== Document text ==
[Rpm] Alternate definitions of "working condition" - unnecessary?

Christoph Paasch cpaasch at apple.com
Mon Oct 11 13:34:23 EDT 2021


On 10/11/21 - 09:31, Sebastian Moeller wrote:
> > On Oct 9, 2021, at 01:32, Christoph Paasch <cpaasch at apple.com> wrote:
> > 
> > On 10/07/21 - 12:30, Sebastian Moeller wrote:
> >> Hi Christoph,
> >> 
> >>> On Oct 7, 2021, at 02:11, Christoph Paasch via Rpm
> >>> <rpm at lists.bufferbloat.net> wrote:
> >>> 
> >>> On 10/07/21 - 02:18, Jonathan Morton via Rpm wrote:
> >>>>> On 7 Oct, 2021, at 12:22 am, Dave Taht via Rpm
> >>>>> <rpm at lists.bufferbloat.net> wrote: There are additional cases where,
> >>>>> perhaps, the fq component works, and the aqm doesn't.
> >>>> 
> >>>> Such as Apple's version of FQ-Codel?  The source code is public, so we
> >>>> might as well talk about it.
> >>> 
> >>> Let's not just talk about it, but actually read it ;-)
> >>> 
> >>>> There are two deviations I know about in the AQM portion of that.
> >>>> First is that they do the marking and/or dropping at the tail of the
> >>>> queue, not the head.  Second is that the marking/dropping frequency is
> >>>> fixed, instead of increasing during a continuous period of congestion
> >>>> as real Codel does.
> >>> 
> >>> We don't drop/mark locally generated traffic (which is the use-case we
> >>> care abhout).
> >> 
> >> 	In this discussion probably true, but I recall that one reason why
> >> 	sch_fq_codel is a more versatile qdisc compared to sch_fq under
> >> 	Linux is that fq excels for locally generated traffic, while
> >> 	fq_codel is also working well for forwarded traffic. And I use
> >> 	"forwarding" here to encompass things like VMs running on a host,
> >> 	where direct "back-pressure" will not work... 
> > 
> > Our main use-case is iOS. This is by far the most common case and thus there
> > are no VMs or alike. All traffic is generated locally by our TCP
> > implementation.
> 
> 	Ah, explains your priorities.
===
== Excerpted records ==
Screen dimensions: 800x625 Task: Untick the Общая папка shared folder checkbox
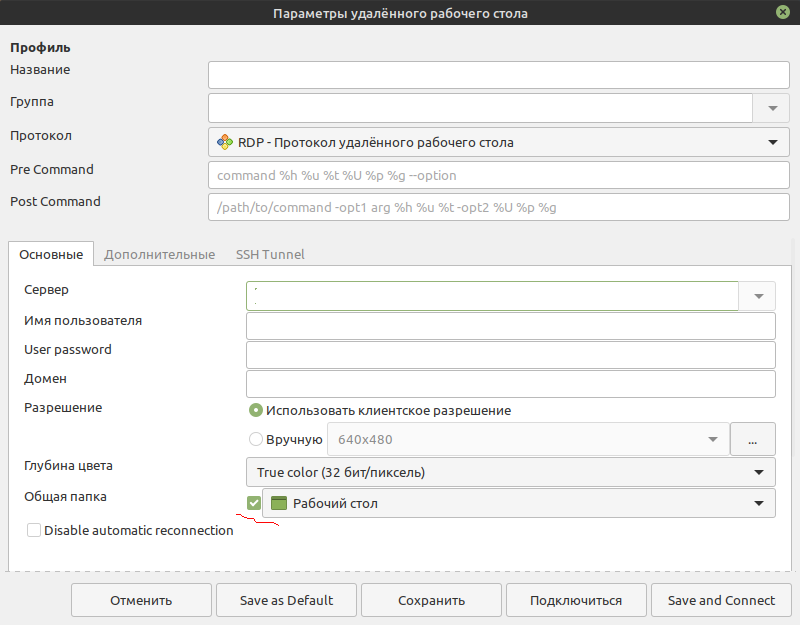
===
== Excerpted records ==
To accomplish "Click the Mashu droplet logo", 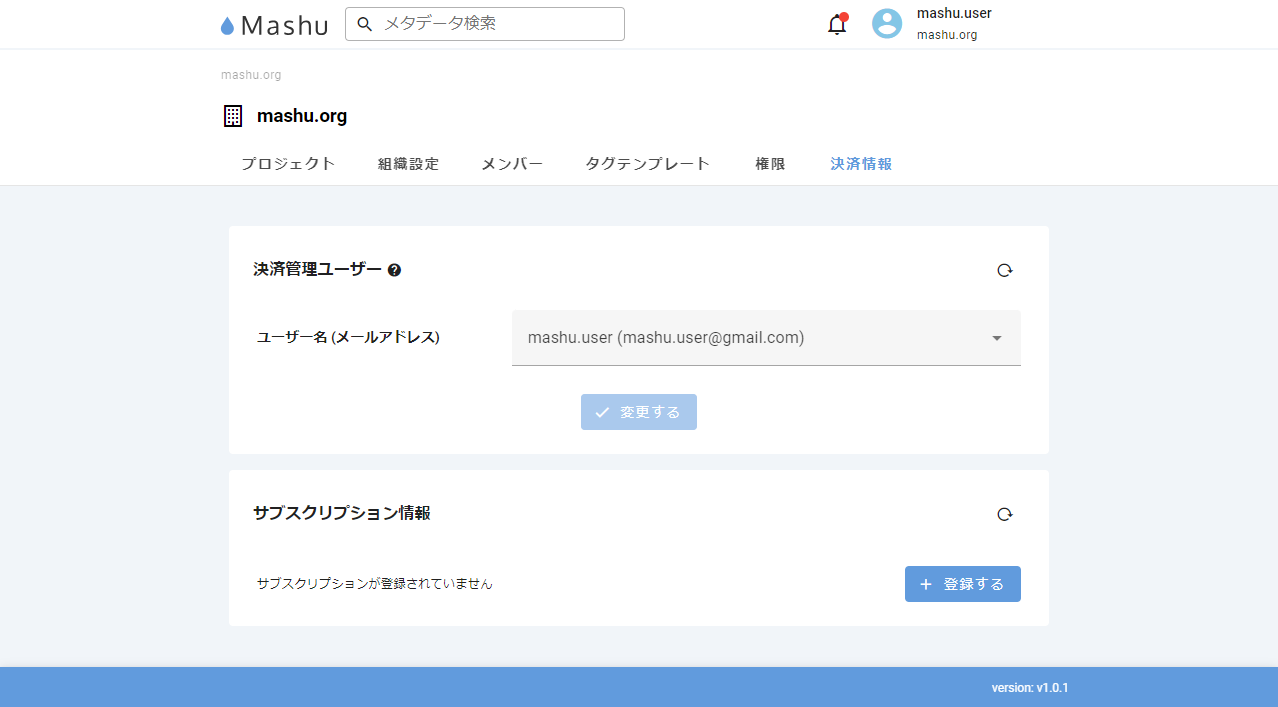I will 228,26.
===
▶ **Stated problem 1**
Answer from the Rpm thread.
(a) Where does Apple's version of FQ-Codel do its marking and/or dropping, according to Jonathan Morton?
(b) What does Christoph Paasch name as the main use-case?
(c) In that use-case, what generates all traffic?
▶ **Stated problem 2**
Rewrite the Rpm thread from "On 10/11/21 - 09:31, Sebastian" up to and including "the aqm doesn't.", substituting "flow-queuing component" for "fq component".
The records have no connection to the Rpm thread.

▶ **Task answer 1**
(a) At the tail of the queue, not the head.
(b) iOS.
(c) Their TCP implementation; all traffic is generated locally by it.

▶ **Task answer 2**
On 10/11/21 - 09:31, Sebastian Moeller wrote:
> > On Oct 9, 2021, at 01:32, Christoph Paasch <cpaasch at apple.com> wrote:
> > 
> > On 10/07/21 - 12:30, Sebastian Moeller wrote:
> >> Hi Christoph,
> >> 
> >>> On Oct 7, 2021, at 02:11, Christoph Paasch via Rpm
> >>> <rpm at lists.bufferbloat.net> wrote:
> >>> 
> >>> On 10/07/21 - 02:18, Jonathan Morton via Rpm wrote:
> >>>>> On 7 Oct, 2021, at 12:22 am, Dave Taht via Rpm
> >>>>> <rpm at lists.bufferbloat.net> wrote: There are additional cases where,
> >>>>> perhaps, the flow-queuing component works, and the aqm doesn't.